Хозяин обрадовался, что разговор напоследок обратился к более отвлеченным темам.
Речь зашла о литературе.
– О, я люблю русскую
Правда, в дальнейшем обнаружилось, что Льва Толстого он путает с Алексеем Николаевичем Толстым. Достоевского он читал в молодости – это была книга о том, как бедный студент убивает богатую старуху…
– Почему у вас запрещен Достоевский? Ведь, казалось бы, он касается таких социальных мотивов…
Это была одна из басен, которые в таком ходу за границей, и этому любителю русской литературы она давала право в упор задавать свой вопрос. Пришлось ответить, что это неверно и что Достоевский после революции издан у нас в неизмеримо большем количестве экземпляров, чем за все прежнее время, и что это все же не мешает нам в своем большом литературном наследстве по-хозяйски критически подходить к воззрениям или утверждениям того или иного из великих писателей. Я спросил, есть ли в доме что-нибудь из русских книг на норвежском или другом языке.
– Нет, я не настолько богат, чтобы покупать много книг. Впрочем, одна книга у меня есть.
Мы сидели на крыльце дома, хозяин встал и ушел за книгой.
Я сказал, что норвежскую литературу у нас издавна читают и любят.
– Да, у нас была хорошая литература, – серьезно и грустно сказал племянник хозяина, – а теперь нам за нес стыдно.
Я понял, что он имеет в виду Кнута Гамсуна и Сигрид Унсет. У нас известна история о том, как в дни оккупации Норвегии Гамсун, перешедший на сторону фашистов, стал по утрам находить в своем саду свои книги, заброшенные туда через забор с улицы. Их с каждым днем находилось в саду все больше и больше, несмотря на принятые квислинговскими властями меры для охраны покоя престарелого ренегата. Народ Норвегии возвращал прославленному писателю, изменившему родине, его книги, он не желал их читать и даже держать у себя. Подтверждение этой истории я увидел в том, как все, к кому из наших друзей в Норвегии мне случалось обратиться с вопросом о Гамсуне, отвечали односложно:
– Не знаю, что он пишет. Не читал. Не интересуюсь.
Когда Гамсуну исполнилось девяносто лет, реакционеры затеяли кампанию сбора подписей деятелей культуры и искусства, признающих нужным устройство юбилея. Кампания провалилась, – юбилей был частным делом юбиляра и тех, кто разделял его фашистские взгляды.
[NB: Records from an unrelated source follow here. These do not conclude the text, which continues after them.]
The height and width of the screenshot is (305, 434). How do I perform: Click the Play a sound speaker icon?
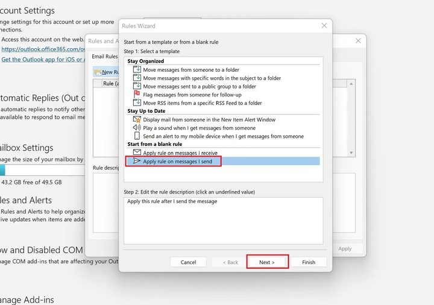(137, 128)
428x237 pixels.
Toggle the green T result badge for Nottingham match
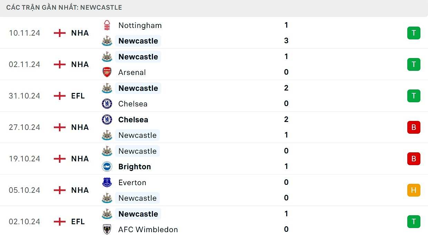pyautogui.click(x=414, y=33)
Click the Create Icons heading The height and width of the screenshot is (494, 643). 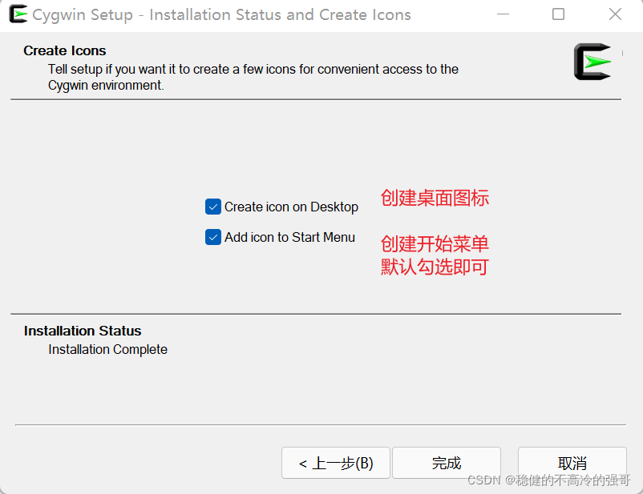click(64, 50)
Изданную у нас в тридцатых годах Сигрид Унсет критики называли когда-то «норвежским Львом Толстым». Сопоставление, конечно, наивное, хотя нельзя отрицать талантливости этой писательницы, чьи идейные устремления и приверженности задолго до войны определили ее профашистскую позицию в годы тяжелых испытаний, выпавших на долю родины. Ее крупнейший роман «Кристин – дочь Лавранса» – это стилизованные, безжизненно натуралистические до этнографичности картины норвежского средневековья, песнь любви к ушедшему прошлому. Роман этот вспоминался мне, когда мы осматривали «норвежскую деревню» в Народном музее в Осло.
Хозяин вернулся с книгой в руках, похохатывая и лопоча что-то, что наш художник не стал нам переводить. Это была поганая книжка, состряпанная в недрах американской разведки и приобретшая одно время незавидную известность в результате судебного процесса в Париже. Факсимилированная подпись мнимого автора книжки была сделана латинскими буквами, и в сочетании с русским звучанием фамилии это было лучшим свидетельством ее «подлинности». Такой «литературой» американцы наводняют книжный рынок европейских стран, в частности
Взглянув на книгу, мы возвратили ее владельцу. Он был разочарован – он, видимо, надеялся произвести гораздо большее впечатление на нас. Он точно собирался поймать нас на чем-то. Я долго не мог забыть его смеха, его развязной улыбки, обнажающей добротный протез челюсти, в котором для натуральности блестел даже один золотой, будто бы единственный мертвый зуб.
Судьба двух Иванов, двух моих соотечественников, может быть даже земляков, конечно, теперь уже не может проясниться: добрались ли они до своих, живы ли они, довелось ли кому из них дойти до Берлина вместо со своими братьями по оружию? Но кое-что о них, а может быть, и не о них, но таких же, как они, людях суровой и жестокой судьбы, замечательной силы духа, отваги и воли, кое-что мне еще удалось услышать в Норвегии.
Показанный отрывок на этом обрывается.